Gleich zu Beginn der Runde stellte Bundestagsvizepräsidentin Katrin Göring-Eckardt den grünen Antrag zur Thamtisierung jeglicher Diskriminierungsformen und Stärkung der Rechte von Fußballfans vor.
"Schwuler BVB" drücke keine generelle homophobe Haltung der Kurve aus, so waren sich Olivier Kruschinski vom Schalker Fan-Club Verband, Patrick Arnold vom Fanprojekt Gelsenkirchen und Susanne Franke von der Schalker Fan-Initiative einig. Franke hofft auf den ersten bekennenden schwulen Fußballer: „Ohne Outing wird sich an der Haltung der Fans nichts ändern.“ Statistisch gesehen ist jeder zehnte Mann schwul – in der Schalker Arena wären das 6.000 Fans, und zwei Spieler auf dem Platz.

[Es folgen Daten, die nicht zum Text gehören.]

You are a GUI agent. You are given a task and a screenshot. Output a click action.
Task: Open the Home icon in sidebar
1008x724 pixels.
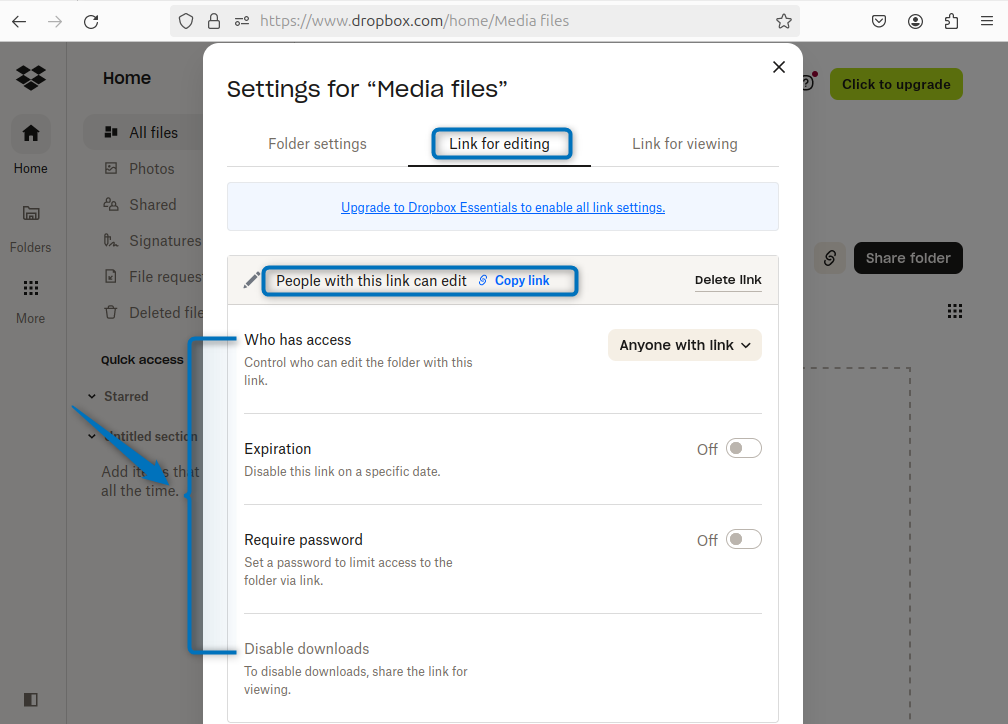click(31, 133)
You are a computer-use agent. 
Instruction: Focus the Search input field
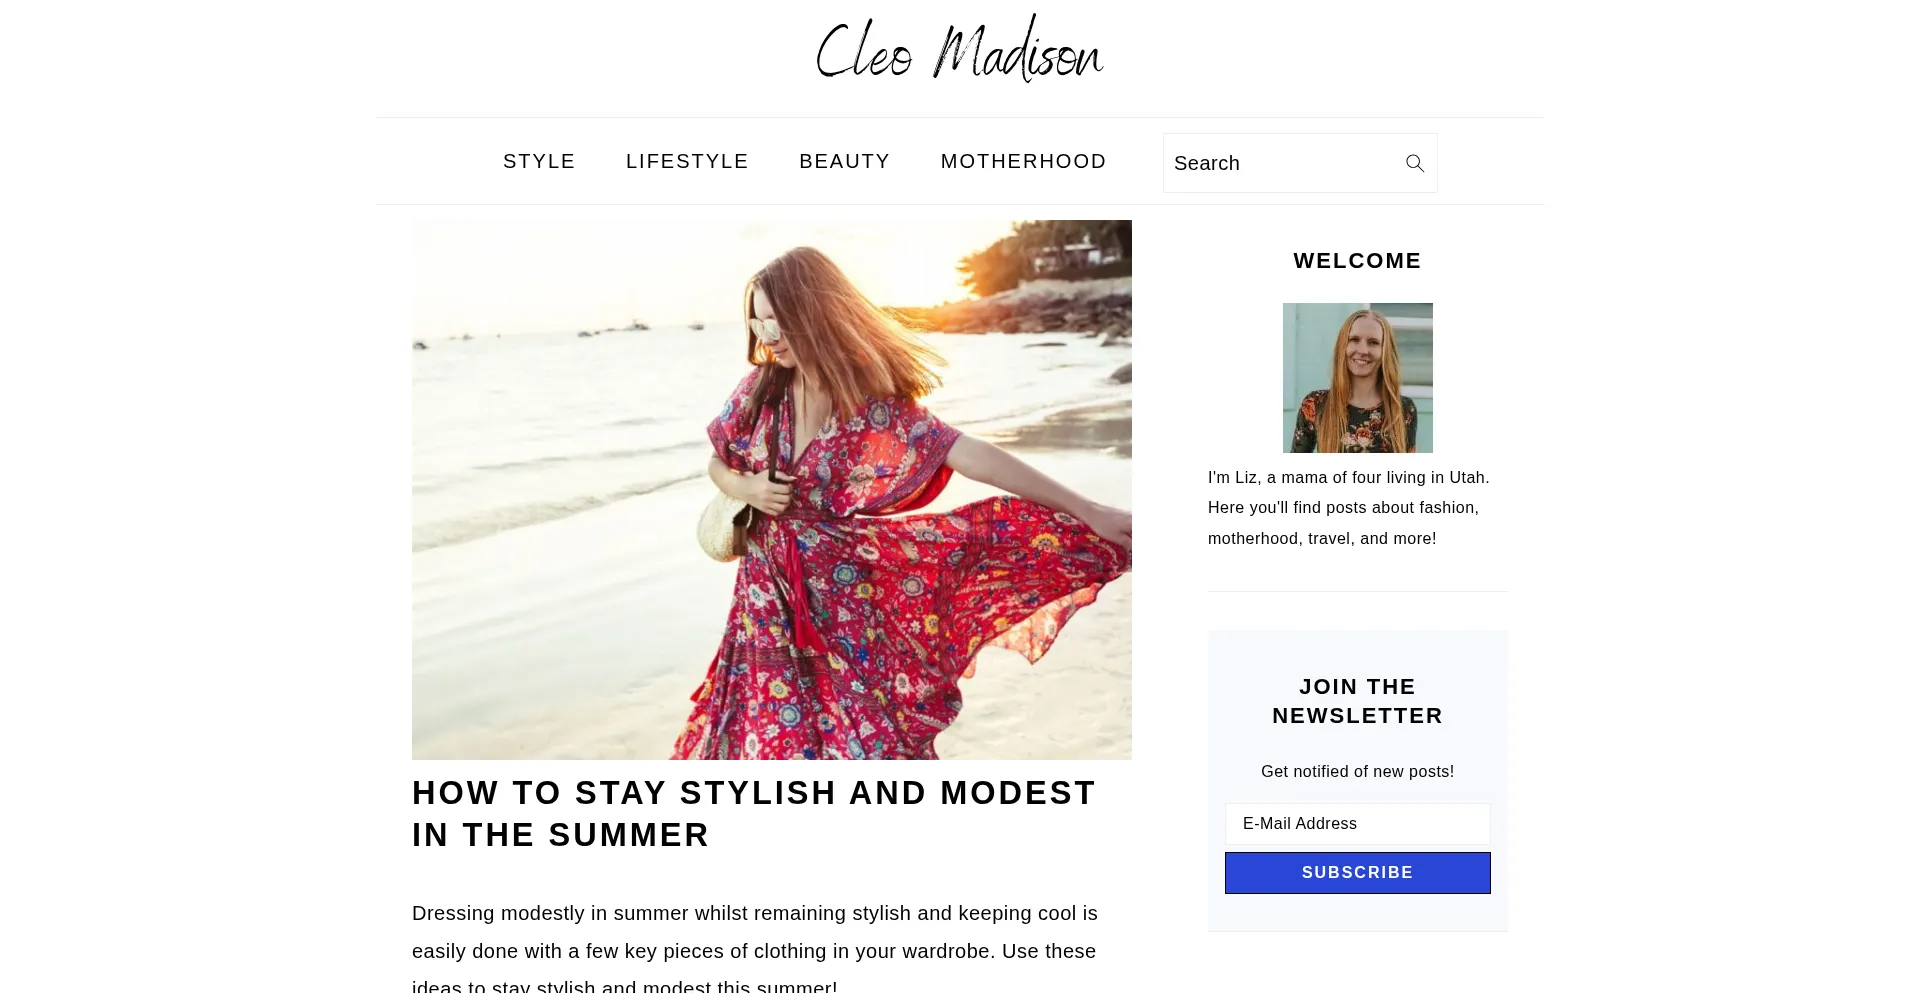[1283, 163]
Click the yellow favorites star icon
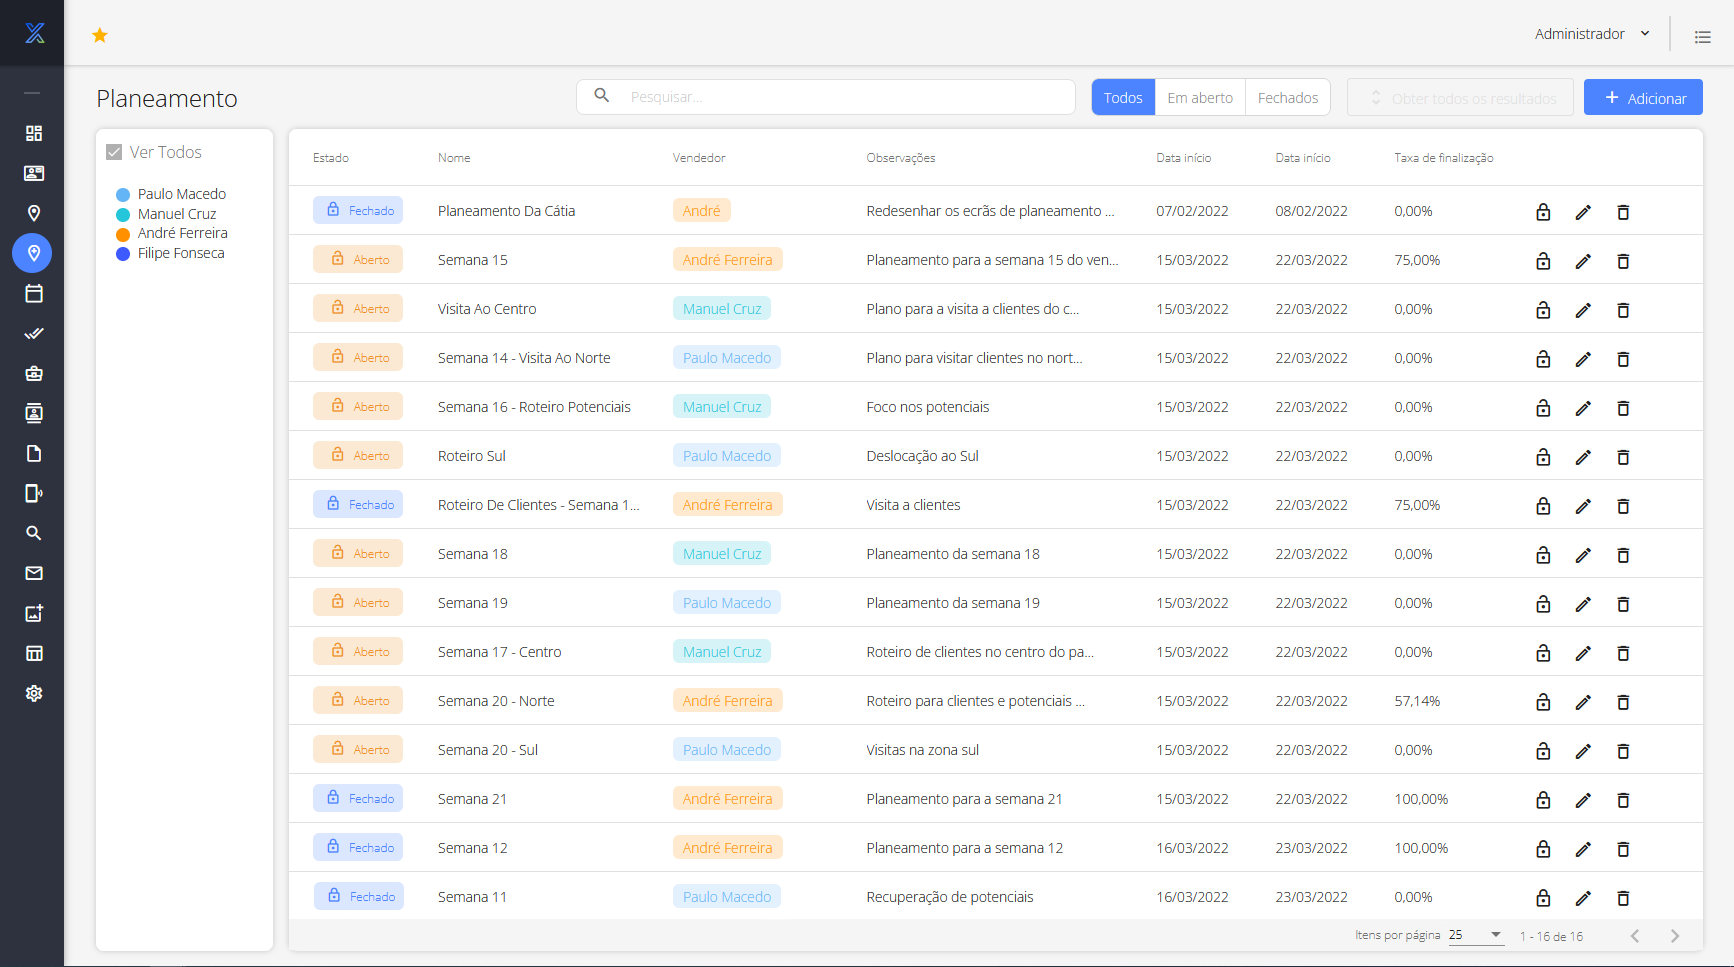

In den 15 Jahren sozialer Fanarbeit auf Schalke ist viel getan und viel erreicht worden. Schalke ist der erste Verein der Bundesliga, der Rechtsextreme per Satzung von der Mitgliedschaft ausschließt. Die Fanprojekte informieren breit über rechte Symboliken und ein Flyer unter dem Motto „Weißt Du, was Du trägst“ klärt über Marken und Labels auf. Er habe keine Angst mehr davor, die Leute direkt anzusprechen, wenn sie beispielsweise das U-Bahn-Lied anstimmen, so Stadtrat Beck, „vor ein paar Jahren hattest Du da noch Angst, auf die Fresse zu kriegen“.
Im Anschluss an die kurzweilige Diskussion lud die grüne Bundestagsfraktion zur Champions League-Halbfinalpartie zwischen dem FC Barcelona und dem FC Chelsea ein, ganz fußballtypisch gab’s Bier dazu.